言葉にした瞬間、それが意思を持ったかのように苗木を襲った。それは足元にぽっかり広がる穴になり、それから首を吊る糸になった。
……絶望。
ボクが狛枝クンを殺した?ボクが狛枝クンを殺した?ボクが狛枝クンを殺した?
苗木の瞳から涙が落ちた。痛々しく開かれた目、そこから流れる涙。
ボクが狛枝クンを殺した。
四つん這いになるように苗木は地面を拳で叩く。痛む手なんて気にならなかった。

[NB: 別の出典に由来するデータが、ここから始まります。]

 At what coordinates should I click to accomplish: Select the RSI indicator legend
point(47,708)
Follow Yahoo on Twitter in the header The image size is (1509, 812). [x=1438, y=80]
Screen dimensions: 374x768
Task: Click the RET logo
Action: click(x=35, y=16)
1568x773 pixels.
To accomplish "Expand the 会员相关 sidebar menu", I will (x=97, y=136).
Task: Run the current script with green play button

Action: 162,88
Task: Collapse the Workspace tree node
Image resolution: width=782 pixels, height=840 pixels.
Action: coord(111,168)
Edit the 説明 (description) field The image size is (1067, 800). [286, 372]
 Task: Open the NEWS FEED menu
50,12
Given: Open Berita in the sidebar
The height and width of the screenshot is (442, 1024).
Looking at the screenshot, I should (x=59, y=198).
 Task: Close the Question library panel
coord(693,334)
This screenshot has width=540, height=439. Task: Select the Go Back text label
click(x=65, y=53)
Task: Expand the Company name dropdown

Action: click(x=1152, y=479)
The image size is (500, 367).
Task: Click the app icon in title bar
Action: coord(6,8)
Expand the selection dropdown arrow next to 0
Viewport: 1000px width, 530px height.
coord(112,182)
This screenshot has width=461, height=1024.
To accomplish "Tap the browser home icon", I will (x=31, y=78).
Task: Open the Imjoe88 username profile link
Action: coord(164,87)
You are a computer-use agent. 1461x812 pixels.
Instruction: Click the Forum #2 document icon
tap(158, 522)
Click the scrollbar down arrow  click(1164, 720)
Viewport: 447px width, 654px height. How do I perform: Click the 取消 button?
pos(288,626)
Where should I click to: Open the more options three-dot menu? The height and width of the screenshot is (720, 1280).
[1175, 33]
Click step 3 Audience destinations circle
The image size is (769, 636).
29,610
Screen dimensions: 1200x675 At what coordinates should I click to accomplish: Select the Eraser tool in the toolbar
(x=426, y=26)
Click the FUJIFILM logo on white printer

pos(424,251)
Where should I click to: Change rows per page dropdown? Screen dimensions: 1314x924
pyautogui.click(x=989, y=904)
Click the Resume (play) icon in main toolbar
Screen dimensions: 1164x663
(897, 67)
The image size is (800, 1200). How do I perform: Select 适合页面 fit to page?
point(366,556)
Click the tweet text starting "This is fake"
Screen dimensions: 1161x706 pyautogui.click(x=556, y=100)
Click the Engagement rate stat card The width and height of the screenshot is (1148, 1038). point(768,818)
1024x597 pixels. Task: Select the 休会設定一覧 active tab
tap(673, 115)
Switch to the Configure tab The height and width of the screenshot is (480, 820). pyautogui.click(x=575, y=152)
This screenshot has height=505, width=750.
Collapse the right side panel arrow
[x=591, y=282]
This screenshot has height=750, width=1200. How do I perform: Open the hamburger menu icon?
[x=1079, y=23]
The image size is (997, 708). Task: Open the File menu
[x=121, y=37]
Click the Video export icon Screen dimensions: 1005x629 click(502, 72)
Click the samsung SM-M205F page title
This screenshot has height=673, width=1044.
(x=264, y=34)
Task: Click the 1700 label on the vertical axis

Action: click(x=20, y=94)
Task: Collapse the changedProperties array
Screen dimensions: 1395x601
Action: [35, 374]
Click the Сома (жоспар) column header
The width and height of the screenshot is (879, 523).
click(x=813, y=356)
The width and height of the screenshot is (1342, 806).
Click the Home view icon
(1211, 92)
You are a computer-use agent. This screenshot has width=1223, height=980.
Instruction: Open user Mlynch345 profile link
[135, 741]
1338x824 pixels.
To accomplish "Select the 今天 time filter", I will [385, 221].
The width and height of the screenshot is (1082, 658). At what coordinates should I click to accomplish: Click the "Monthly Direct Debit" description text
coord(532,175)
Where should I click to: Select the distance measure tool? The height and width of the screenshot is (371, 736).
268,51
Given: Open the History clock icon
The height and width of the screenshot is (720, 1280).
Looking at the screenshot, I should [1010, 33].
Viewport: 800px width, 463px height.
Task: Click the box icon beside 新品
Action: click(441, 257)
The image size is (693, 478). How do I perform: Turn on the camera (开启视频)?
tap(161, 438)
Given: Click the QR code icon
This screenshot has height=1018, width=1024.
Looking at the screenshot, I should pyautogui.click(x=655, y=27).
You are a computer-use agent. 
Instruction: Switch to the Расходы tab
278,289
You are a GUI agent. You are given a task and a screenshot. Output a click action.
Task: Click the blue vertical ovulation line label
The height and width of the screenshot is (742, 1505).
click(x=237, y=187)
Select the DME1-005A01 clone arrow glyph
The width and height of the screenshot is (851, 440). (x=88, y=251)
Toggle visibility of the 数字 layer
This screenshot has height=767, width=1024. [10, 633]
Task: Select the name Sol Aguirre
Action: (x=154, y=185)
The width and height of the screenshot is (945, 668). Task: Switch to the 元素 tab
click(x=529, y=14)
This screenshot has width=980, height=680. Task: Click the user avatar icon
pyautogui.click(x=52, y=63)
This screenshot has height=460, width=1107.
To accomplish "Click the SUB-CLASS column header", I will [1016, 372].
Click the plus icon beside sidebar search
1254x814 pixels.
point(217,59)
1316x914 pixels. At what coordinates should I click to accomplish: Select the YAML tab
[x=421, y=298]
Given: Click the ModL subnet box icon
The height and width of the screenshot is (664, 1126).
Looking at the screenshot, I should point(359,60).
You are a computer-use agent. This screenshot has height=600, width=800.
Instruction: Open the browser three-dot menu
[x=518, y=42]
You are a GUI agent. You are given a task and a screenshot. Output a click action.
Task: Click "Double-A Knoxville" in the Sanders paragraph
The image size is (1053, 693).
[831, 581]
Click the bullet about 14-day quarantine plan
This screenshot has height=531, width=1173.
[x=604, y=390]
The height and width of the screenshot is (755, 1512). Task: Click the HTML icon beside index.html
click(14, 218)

自分が何をしているかなんて分からないまま、苗木は悲鳴を上げる心を聞いていた。
江ノ島は自らの笑い声を聞いている。
苗木を絶望させたのはアタシだ!
きっかけを作ったのは自分ではないかもしれない。けれど終止符を打ったのは紛れもなく、自分だ。
狂喜のままに、歓声にも似た笑い声を上げる。
これでアタシはやっと、アタシになれる。
「苗木をちゃんと絶望させた今なら……アタシはアタシの定義を満たした!アタシは……ちゃんと江ノ島循子になれるんだわっ!」
江ノ島もまた、自らを抱いていた。恍惚と悦に入っている。「こんなの……絶望的に希望だわっ!アタシが希望を抱くなんて……絶望的!初めての絶望よっ!死だけが最後の絶望じゃなかった!これが……アタシの最後の絶望よ!」
江ノ島は荒く息を吐く。喉がひりひりと痛んだ、口角の筋肉が引きつっている、それでも江ノ島は笑った。
「……それは違うよ」
この声が、鋭く空気を裂くまでは。